Acht Leichen und kein Kokain

Guatemala kann grausig, blutig und absurd sein. Die Regierung bemüht sich, zumindest den Sicherheitsapparat unter Kontrolle zu bringen – doch das ist nur die offizielle Version

VON TONI KEPPELER

Über zehn Jahre nach Ende der Bürgerkriege in Zentralamerika sterben in El Salvador und Guatemala täglich mehr Menschen eines gewaltsamen Todes als zu Hochzeiten der bewaffneten Konflikte. Ging es früher um einen Kampf zwischen links und rechts, zwischen Befreiungsbewegungen und Armee, soziale Gerechtigkeit versus Herrschaft der Oligarchie, sind die Gründe der Gewalt heute vielschichtiger. Armut, korrupte Sicherheits- und Justizapparate, die finanzielle Allmacht des Drogenhandels und das Wiederauferstehen alter Strukturen von Todesschwadronen gegen politisch missliebige Personen hinterlassen ihre blutige Spur.

International allerdings blieb die desaströse Entwicklung weitgehend unbemerkt. Guatemala wurde im vergangenen Jahr in den neuen Menschenrechtsrat der Vereinten Nationen gewählt und konkurrierte gar auf Vorschlag der US-Regierung mit Venezuela um einen Sitz im UN-Sicherheitsrat.

Erst die folgende Geschichte brachte den gewalttätigen Alltag Guatemalas in die Schlagzeilen. Sie geschah zwischen dem 19. und 26. Februar dieses Jahres.

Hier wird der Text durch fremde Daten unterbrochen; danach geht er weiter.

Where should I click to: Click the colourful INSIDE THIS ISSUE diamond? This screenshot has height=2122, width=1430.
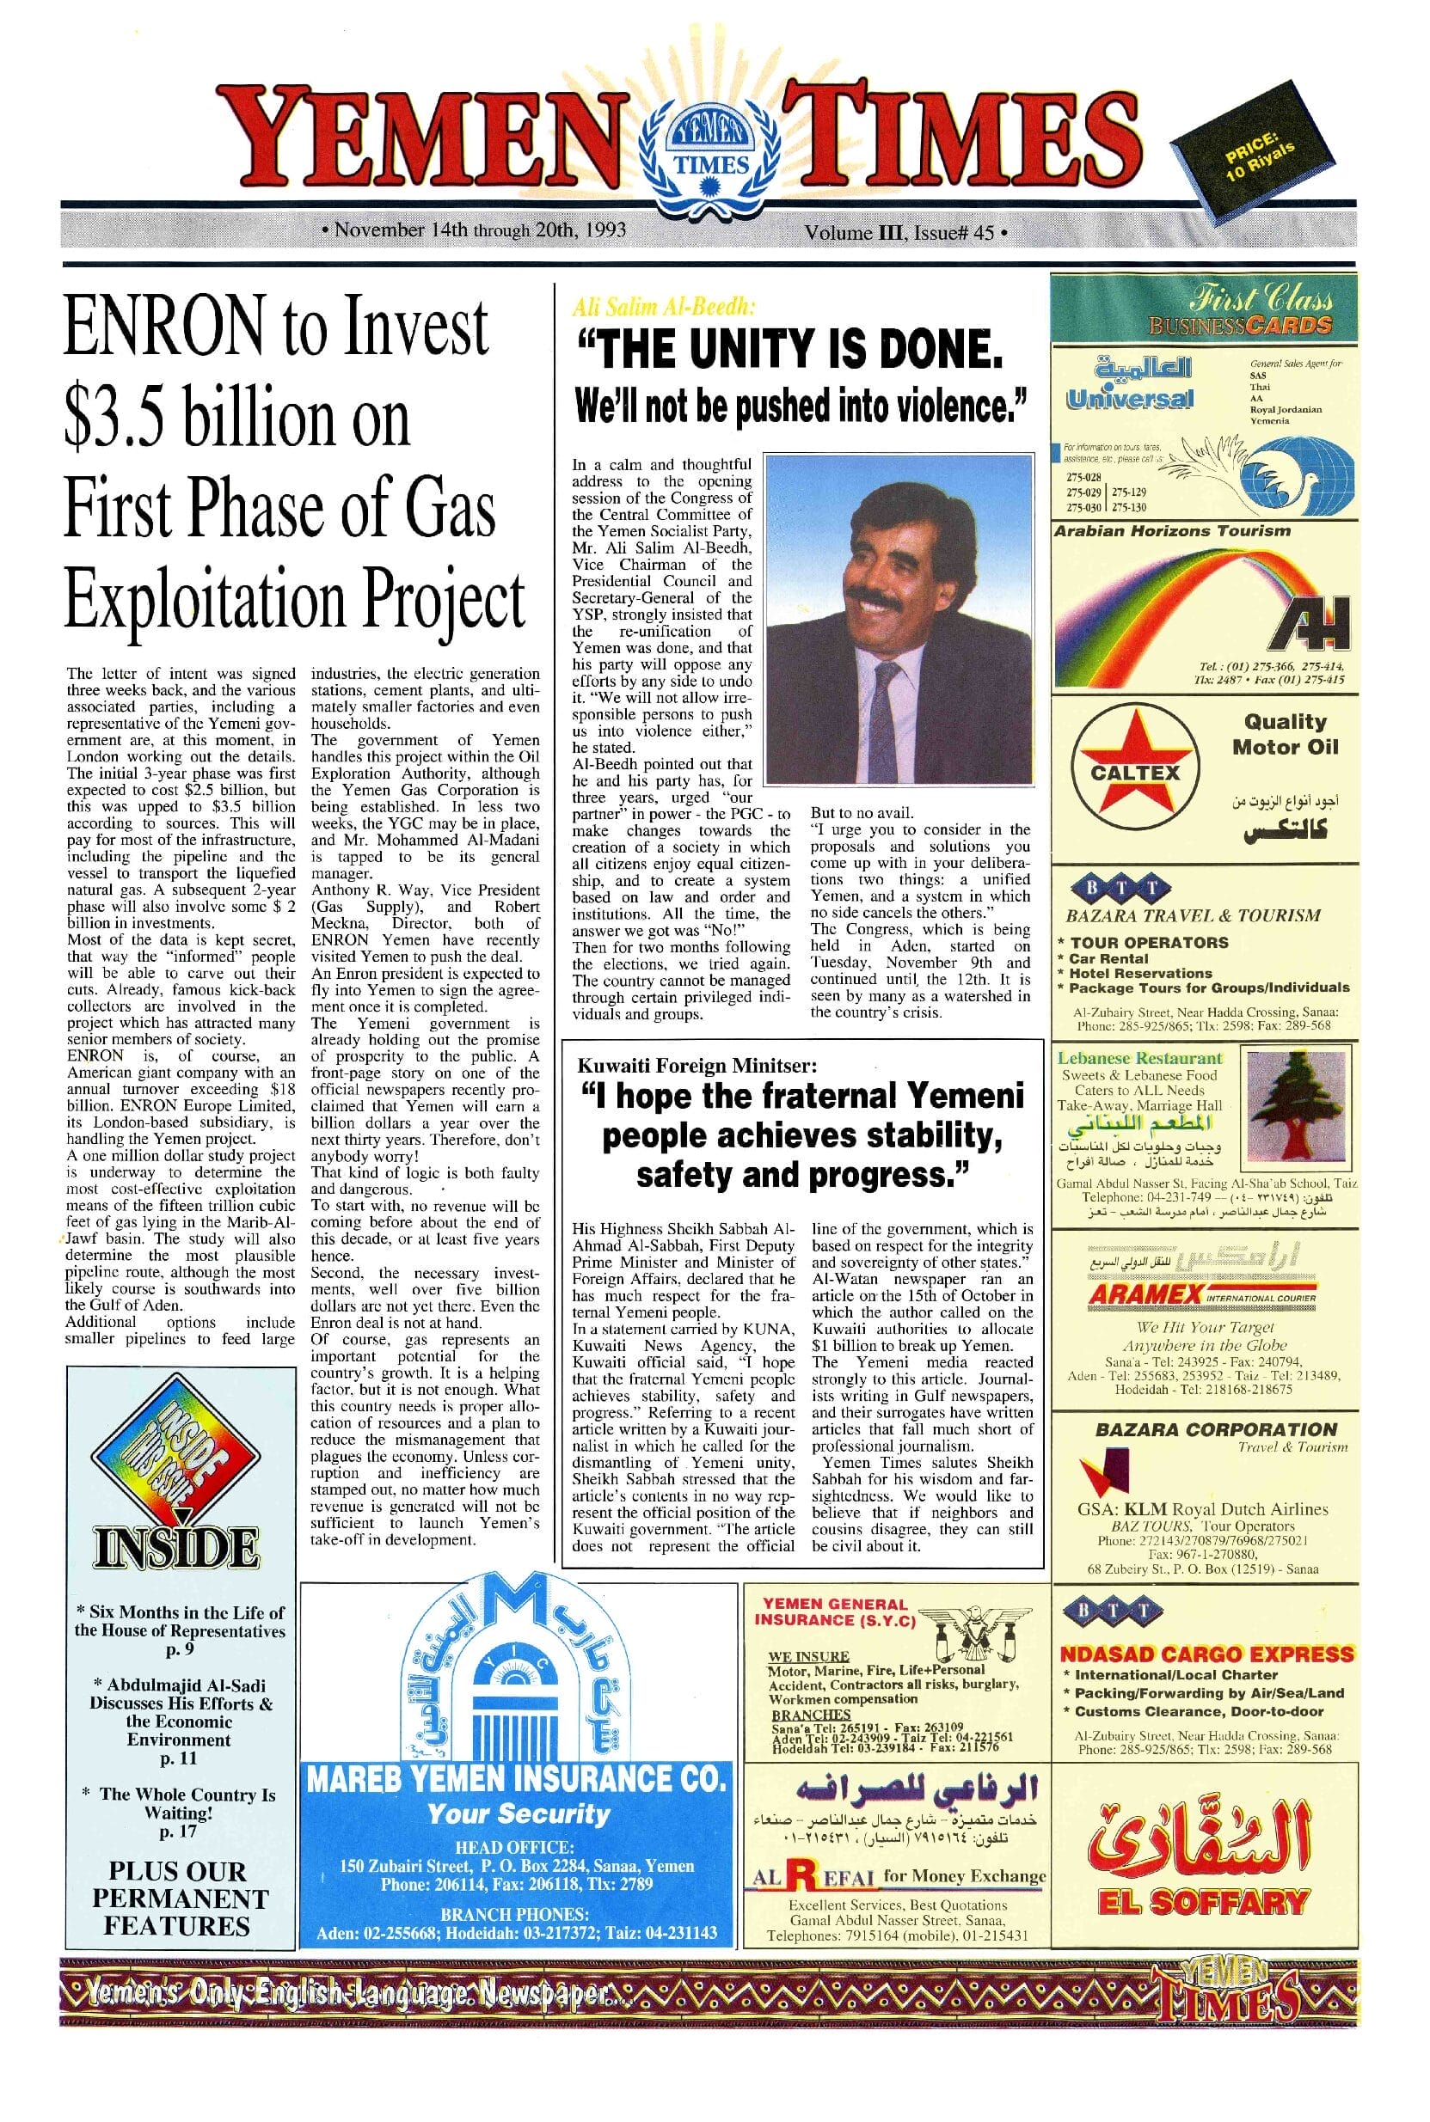[x=174, y=1455]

Bei der Rekonstruktion der Ereignisse wurden nur Informationen verwendet, die von mindestens zwei voneinander unabhängigen Quellen bestätigt wurden. Namen, Daten und Fakten lassen sich jederzeit überprüfen.

Guatemala-Stadt, Montag, 19. Februar, 20.30 Uhr. Auf den Straßen im Zentrum und erst recht auf den staubigen Wegen der Außenviertel ist kaum mehr ein Mensch unterwegs. Bei der Leitstelle der Freiwilligen Feuerwehr geht ein Anruf ein: An dem Feldweg, der in dem Flecken El Jocotillo an der Finca Las Conchas vorbeiführt, stehe ein Auto in Flammen. Das sind rund dreißig Kilometer südöstlich der Hauptstadt. Ausrücken lohnt sich eigentlich nicht. Bis das Löschfahrzeug an Ort und Stelle ist, wird das Auto längst ausgebrannt sein. Aber weil sonst nichts zu tun ist, schickt Leitstellenchef Pedro Lima Escobar trotzdem einen Wagen los.

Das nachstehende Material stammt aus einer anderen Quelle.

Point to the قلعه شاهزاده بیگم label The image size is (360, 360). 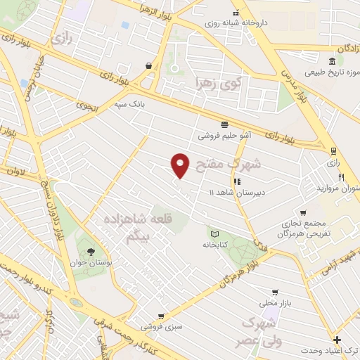[138, 229]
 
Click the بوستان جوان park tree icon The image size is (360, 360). [89, 252]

Als die Feuerwehr in Las Conchas eintrifft, steht da wirklich nur noch ein ausgebranntes Wrack. Ein Toyota Landcruiser mit einem Nummernschild aus dem benachbarten El Salvador: P 186171. Auf der Rückbank sitzen zwei verkohlte Leichen. Vor der Fahrer- und der Beifahrertür liegen zwei weitere. Der Landcruiser hat auf beiden Seiten mehrere Einschusslöcher, die vier Leichen haben jeweils ein Loch im Kopf. Offensichtlich wurden sie erschossen, mit Benzin übergossen und angezündet.

Anhand des Nummernschilds ist es nicht schwer, die Identität der Toten festzustellen. Der Landcruiser gehörte William Pichinte, 48, der im Zentralamerikanischen Parlament die extrem rechte salvadorianische Regierungspartei Arena vertrat. Mit ihm, das wusste man, waren seine beiden Fraktionskollegen Eduardo D’Aubuisson, 32, und José Ramón González, 57, nach Guatemala gereist. Dazu Pichintes Fahrer und Leibwächter Gerardo Napoleón Ramírez. Die Abgeordneten wollten in dieser Woche an einer Sitzung des Parlaments in Guatemala-Stadt teilnehmen.

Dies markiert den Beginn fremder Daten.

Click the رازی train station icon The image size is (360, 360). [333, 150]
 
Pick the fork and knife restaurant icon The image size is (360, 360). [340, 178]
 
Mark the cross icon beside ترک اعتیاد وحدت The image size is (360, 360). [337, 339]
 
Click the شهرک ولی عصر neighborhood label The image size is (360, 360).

In derselben Nacht noch eilt Julio Rank, Sprecher des salvadorianischen Präsidenten Antonio Saca, zum Tatort und diktiert von dort übers Handy einem Redakteur der größten Tageszeitung El Salvadors: „Das Bild ist wahrhaft dantesk. Es gibt ein Auto mit Einschusslöchern und vier verkohlte Leichen. Diese Art von Ereignissen verschlagen einem die Sprache. Raub ist hier sicher nicht das Motiv gewesen.“

Präsident Saca, ein kleiner, gedrungener Mann von 42 Jahren, der seine politische Karriere als Fußballkommentator im Radio begonnen hatte, spricht am nächsten Morgen auf dem Heldenfriedhof von San Salvador von einem politischen Verbrechen: „Das Ziel dieser Tat war es, Arena einzuschüchtern.“

Saca war an diesem sonnigen Morgen mit einer hochrangigen Delegation von Parteifunktionären auf den Friedhof gekommen, um Roberto D’Aubuisson, den Vater eines der ermordeten Abgeordneten, zu ehren. Am 20. Februar jährte sich dessen Todestag zum 15. Mal. Roberto D’Aubuisson hatte in den 1970er-Jahren die salvadorianischen Todesschwadronen organisiert, 1980 den Mord an Bischof Oscar Arnulfo Romero in Auftrag gegeben und später die Arena-Partei gegründet, die seit 1989 ununterbrochen regiert. Sohn Eduardo lag während der Feier am monumentalen Grab des Alten verkohlt im Leichenschauhaus von Guatemala-Stadt.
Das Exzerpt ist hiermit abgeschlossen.